▶ [Work instruction]:
Each line that includes "circle" must be copied from the records.

Stored items:

-- Opening Marker --

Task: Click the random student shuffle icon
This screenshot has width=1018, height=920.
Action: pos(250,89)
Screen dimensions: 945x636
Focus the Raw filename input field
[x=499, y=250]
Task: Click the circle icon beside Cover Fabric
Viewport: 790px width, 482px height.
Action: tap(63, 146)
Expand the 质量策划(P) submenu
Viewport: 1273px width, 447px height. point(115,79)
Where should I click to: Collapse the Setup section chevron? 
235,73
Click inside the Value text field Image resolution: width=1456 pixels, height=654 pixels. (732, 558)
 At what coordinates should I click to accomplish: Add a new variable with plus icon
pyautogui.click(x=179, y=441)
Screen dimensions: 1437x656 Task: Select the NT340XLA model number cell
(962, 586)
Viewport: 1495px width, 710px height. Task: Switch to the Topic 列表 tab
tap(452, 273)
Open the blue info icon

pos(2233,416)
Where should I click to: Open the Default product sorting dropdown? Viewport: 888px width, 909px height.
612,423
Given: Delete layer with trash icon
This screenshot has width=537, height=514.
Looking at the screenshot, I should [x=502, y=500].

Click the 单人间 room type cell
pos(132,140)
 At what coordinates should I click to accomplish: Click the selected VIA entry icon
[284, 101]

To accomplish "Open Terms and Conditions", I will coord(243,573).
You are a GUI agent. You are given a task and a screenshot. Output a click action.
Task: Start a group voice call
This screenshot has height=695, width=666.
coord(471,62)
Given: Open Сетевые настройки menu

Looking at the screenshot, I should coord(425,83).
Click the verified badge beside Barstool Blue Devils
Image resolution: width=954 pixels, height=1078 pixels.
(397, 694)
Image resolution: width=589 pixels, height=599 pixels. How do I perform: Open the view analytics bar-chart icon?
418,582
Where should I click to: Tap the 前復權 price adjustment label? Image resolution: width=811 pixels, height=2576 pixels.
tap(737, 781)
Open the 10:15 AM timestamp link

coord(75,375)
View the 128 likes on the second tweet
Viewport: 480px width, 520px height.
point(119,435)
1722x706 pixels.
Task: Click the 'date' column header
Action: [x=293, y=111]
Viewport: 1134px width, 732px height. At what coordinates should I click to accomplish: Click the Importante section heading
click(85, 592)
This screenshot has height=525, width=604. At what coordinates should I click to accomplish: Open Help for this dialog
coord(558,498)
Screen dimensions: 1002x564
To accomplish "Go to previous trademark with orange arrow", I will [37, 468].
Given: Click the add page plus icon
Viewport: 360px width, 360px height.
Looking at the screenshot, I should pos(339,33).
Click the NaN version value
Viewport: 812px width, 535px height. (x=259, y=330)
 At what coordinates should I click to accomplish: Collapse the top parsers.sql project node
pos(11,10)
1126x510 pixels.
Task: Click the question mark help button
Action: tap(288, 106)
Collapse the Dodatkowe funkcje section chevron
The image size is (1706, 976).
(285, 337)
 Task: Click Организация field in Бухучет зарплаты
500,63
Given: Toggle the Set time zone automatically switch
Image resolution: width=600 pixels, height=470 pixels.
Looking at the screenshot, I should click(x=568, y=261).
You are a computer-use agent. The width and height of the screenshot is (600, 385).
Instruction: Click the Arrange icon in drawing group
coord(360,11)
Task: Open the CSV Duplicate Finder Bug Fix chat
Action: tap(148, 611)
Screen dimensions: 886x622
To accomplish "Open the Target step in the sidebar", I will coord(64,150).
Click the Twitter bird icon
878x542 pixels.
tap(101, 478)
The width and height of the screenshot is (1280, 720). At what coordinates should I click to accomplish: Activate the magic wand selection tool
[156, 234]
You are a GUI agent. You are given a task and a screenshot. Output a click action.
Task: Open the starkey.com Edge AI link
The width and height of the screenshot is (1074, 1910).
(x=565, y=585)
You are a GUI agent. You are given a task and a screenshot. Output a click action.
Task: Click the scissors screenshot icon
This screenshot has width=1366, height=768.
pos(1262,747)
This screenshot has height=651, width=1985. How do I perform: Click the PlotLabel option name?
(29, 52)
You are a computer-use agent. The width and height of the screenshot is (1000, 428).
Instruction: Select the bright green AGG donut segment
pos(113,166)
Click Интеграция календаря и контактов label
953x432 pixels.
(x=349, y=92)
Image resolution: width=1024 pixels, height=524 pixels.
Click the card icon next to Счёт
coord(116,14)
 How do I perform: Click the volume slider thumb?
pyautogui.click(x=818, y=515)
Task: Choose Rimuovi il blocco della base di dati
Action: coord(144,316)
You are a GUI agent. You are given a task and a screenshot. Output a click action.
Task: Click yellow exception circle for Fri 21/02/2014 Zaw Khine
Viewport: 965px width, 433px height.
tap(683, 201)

-- Closing Marker --

▶ [Result of the exercise]:
Task: Click the circle icon beside Cover Fabric
Task: Click yellow exception circle for Fri 21/02/2014 Zaw Khine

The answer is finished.